Sugoi Dekai t-shirt, um, Season 2 returned Fall 2022 anime season. The season begins with a flashback. Wait, no, a personification of summer and a desire to hang out. No, it’s bowling. Or a gray cat with a frozen look of horror. Perhaps the cat represents the viewer. Who knows? 

Regardless, you’d be remiss if all you know about Uzaki-chan Wants to Hang Out is the semi-controversy caused by Western concern for the adult Uzaki’s child-like facial features paired with very adult-sized body proportions. 

Season 1 examined Uzaki-chan’s (aka Hana’s) interactions with her senpai Shinichi. They “hang out,” whatever that means these days. For this pair, that means Shinichi meets Hana’s mom, Shinichi’s workplace is invaded by Hana, and hijinks ensue. Also, there is a sprinkle of cringe. 

But there are heartwarming moments too. 

Uzaki-chan Wants to Hang Out has always treaded this line between a slice-of-life mundanity, genki antics, and Uzaki fan service. Since Season 1 established the dynamic between Uzaki and Sakuri Shinichi, Season 2 jumps straight into the absurdity and cringe outfit.   

Only the café owner seems level-headed about the outfit affair in episode 1. 

The theme of this season is: They should date already. 

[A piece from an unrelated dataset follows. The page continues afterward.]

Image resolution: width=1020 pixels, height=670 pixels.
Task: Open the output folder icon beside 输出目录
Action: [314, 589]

Season 2 of Uzaki-chan is what Kaguya-sama: Love is War Season 2 should have been. Uzaki-chan builds up the scheming, tension, and character development throughout. 

Frankly, this season’s first great episode was “Episode 5 – The Whole Uzaki Clan Wants to Get Together!” Uzaki-chan Wants to Hang Out! is at its best when mundane and absurd. The series makes regular everyday life blown out of proportion—antics included. Episode 5 —to this point—reaches heights not seen since the series’ choco-mint scene in season one. This is the first episode where the series comes together, and you can see the roadmap to the season’s conclusion.  

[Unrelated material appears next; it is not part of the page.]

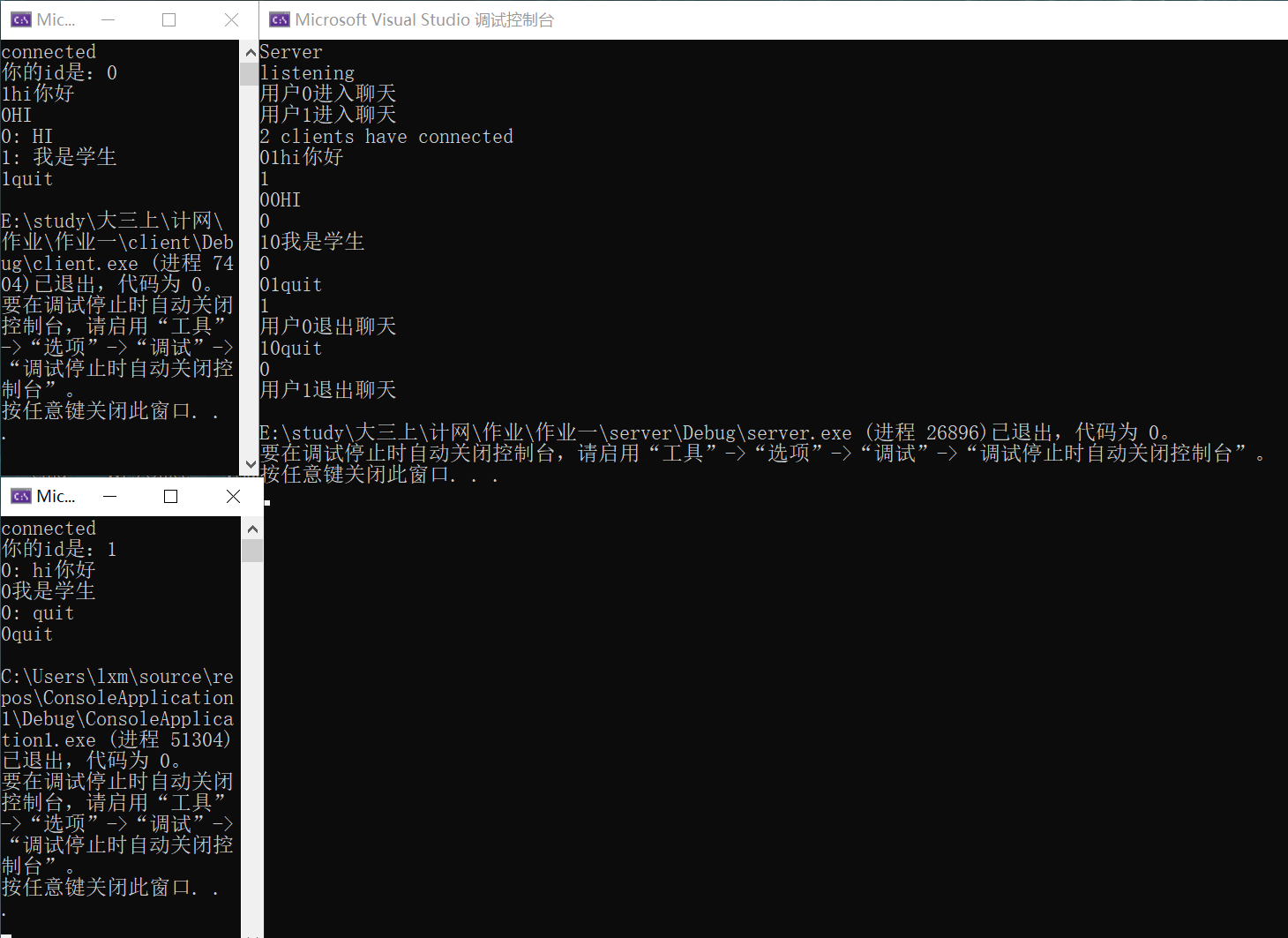Click the console icon of the id 1 client window
Image resolution: width=1288 pixels, height=938 pixels.
(20, 496)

Episodes 6, 7, and 8 ramp up the antics even more. As the show introduces more and more characters, the craziness increases exponentially up to the season’s end.  

Do viewers want to spend their time with this season?

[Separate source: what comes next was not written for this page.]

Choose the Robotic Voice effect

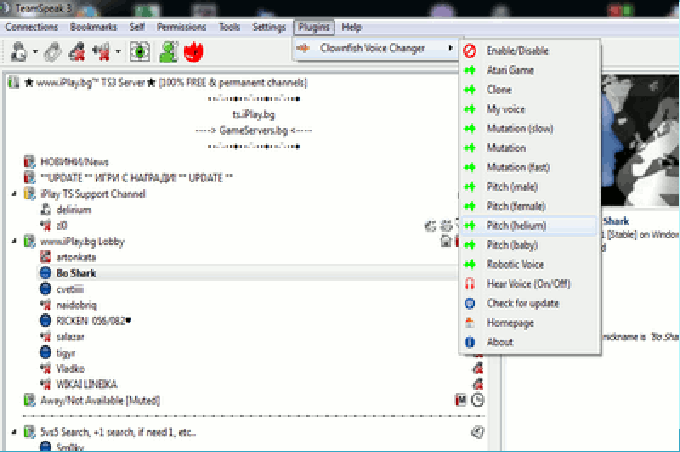515,265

What I like about this series is that not only do people like Uzaki-chan Wants to Hang Out! but in the comment section of each episode, viewers don’t talk about whether the episode or series, in general, was good or bad. Commenters talk about their favorite parts or memes. Viewers are engaged. This is a nice change of pace.

Uzaki-chan Wants to Hang Out—especially season 2—isn’t the Chainsaw Man waiting room like Shinobi No Ittoki was…

Music to Hang Out To!

The music goes from a lively opening to pensive to a muted upbeat. This is a series whose music is dictated by the situation and complemented by sound effects to highlight key details (character height) or facial expressions.

The opening is Ichigo Ichie Celebration (Once-in-a-Lifetime Celebration) performed by Kano, and Naomi Ozora (the voice actress for Uzaki-chan) is an appropriately over-the-top and upbeat track. The opening is suitably Uzaki-chan. 

The ending is Happy Life by MKLNtic, written and arranged by Chinozo. 

Uzaki-chan is a nostalgia trip like no other in anime for those of us beyond our college years. Personally, Uzaki-chan reminded me of my college dating years and all the wildness associated with that bloodbath. Others probably watch it for this reason. Most probably started watching for Uzaki-chan, aka Hana, the titular character—which includes that other reason. 

Animation

Simplistic, yet expressive. Controlled yet exaggerated. Static yet fluid. This is the best way to describe animation and art. I never had any negative things to say about the animation in Uzaki-chan. In fact, the animation is the bedrock of this series. If this series was not absurd with quality animations, it would be a subpar anime.    

The Controversy

We are long past the controversy for this series. No alleged questionable Red Cross campaign posters redraws of Uzaki-chan’s character design itself (to a not disproportionate body dimension on a young face); or the titular character’s shirt (Sugoi dekai).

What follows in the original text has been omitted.